Exercise passage:
# Jet Li's FEARLESS (2006)



## Starbeast (Jul 24, 2011)




----------



## cyrusDCmonster (Oct 28, 2012)

Jet Li is awesome in this.  not just in terms of his fighting style (using hand to hand and various weapons styles from Wu-Shu of which Jet Li is a world champion in) but Li's acting here is fantastic.  many people comment he is wooden but watch this along with a number of his other chinese/hong kong movies, the guy can act and well.


----------



## Riddick (Dec 11, 2012)

Jet Li has always been one of my favourite martial artist actors. His movies are great and his fighting scenes are always awesome. And Fearless was an awesome movie.


----------



## Anne Spackman (Apr 1, 2015)

I will agree that Jet Li is extraordinary.  I saw him in "The Forbidden Kingdom" recently, which also stars Jackie Chan.  I have yet to see "Fearless" but I am thinking of seeing that one next.


----------



## JC Kang (Jan 1, 2016)

After watching Steven Segal and Jean Claude Van Damme for a decade, I was so happy to see Jet Li show us what a real martial arts movie should be.  I was so inspired by his Wong Fei-Hong series, I became an acupuncturist and martial arts teacher!

Fearless has amazing choreography.  What I especially like about it is that the Japanese, always portrayed as one-dimensional villains in Chinese cinema, are more rounded.


----------

Exercise brief: In two sentences, summarize the thread above about Jet Li's Fearless.

Provided records:
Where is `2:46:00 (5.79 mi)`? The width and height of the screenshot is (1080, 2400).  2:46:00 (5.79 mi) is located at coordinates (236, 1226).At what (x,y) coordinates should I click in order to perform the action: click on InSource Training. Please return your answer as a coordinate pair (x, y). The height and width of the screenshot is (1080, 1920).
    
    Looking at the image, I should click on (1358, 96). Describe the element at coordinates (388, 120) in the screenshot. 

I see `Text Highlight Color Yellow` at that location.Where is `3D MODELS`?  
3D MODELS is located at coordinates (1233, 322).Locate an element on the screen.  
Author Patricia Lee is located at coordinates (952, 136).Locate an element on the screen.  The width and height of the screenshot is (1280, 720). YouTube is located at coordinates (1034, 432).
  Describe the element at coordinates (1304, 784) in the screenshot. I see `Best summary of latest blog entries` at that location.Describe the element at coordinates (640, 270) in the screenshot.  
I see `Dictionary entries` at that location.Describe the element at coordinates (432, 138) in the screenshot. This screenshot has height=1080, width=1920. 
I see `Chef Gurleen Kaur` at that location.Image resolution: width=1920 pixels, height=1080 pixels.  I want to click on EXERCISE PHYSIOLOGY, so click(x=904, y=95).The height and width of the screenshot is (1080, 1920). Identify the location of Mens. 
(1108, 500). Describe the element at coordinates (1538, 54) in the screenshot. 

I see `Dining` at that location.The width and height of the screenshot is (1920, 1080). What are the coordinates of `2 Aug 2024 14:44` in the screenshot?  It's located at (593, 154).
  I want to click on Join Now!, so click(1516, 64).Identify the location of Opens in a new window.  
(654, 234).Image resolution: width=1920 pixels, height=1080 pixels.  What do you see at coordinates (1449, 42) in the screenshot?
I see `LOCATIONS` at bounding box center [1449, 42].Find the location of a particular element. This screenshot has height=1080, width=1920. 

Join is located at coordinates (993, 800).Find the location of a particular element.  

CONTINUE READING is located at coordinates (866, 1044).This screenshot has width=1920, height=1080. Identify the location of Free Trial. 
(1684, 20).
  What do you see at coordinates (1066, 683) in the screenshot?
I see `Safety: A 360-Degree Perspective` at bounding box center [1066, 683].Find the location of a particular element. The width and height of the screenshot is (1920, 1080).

Output for this exercise: Posters in the thread praise Jet Li for both his Wu-Shu fighting and his acting, with one defending him against the common claim that he is wooden and another, who has not yet seen Fearless, planning to watch it next. Others call Fearless an awesome movie with amazing choreography, and one notes that its Japanese characters, always portrayed as one-dimensional villains in Chinese cinema, are more rounded.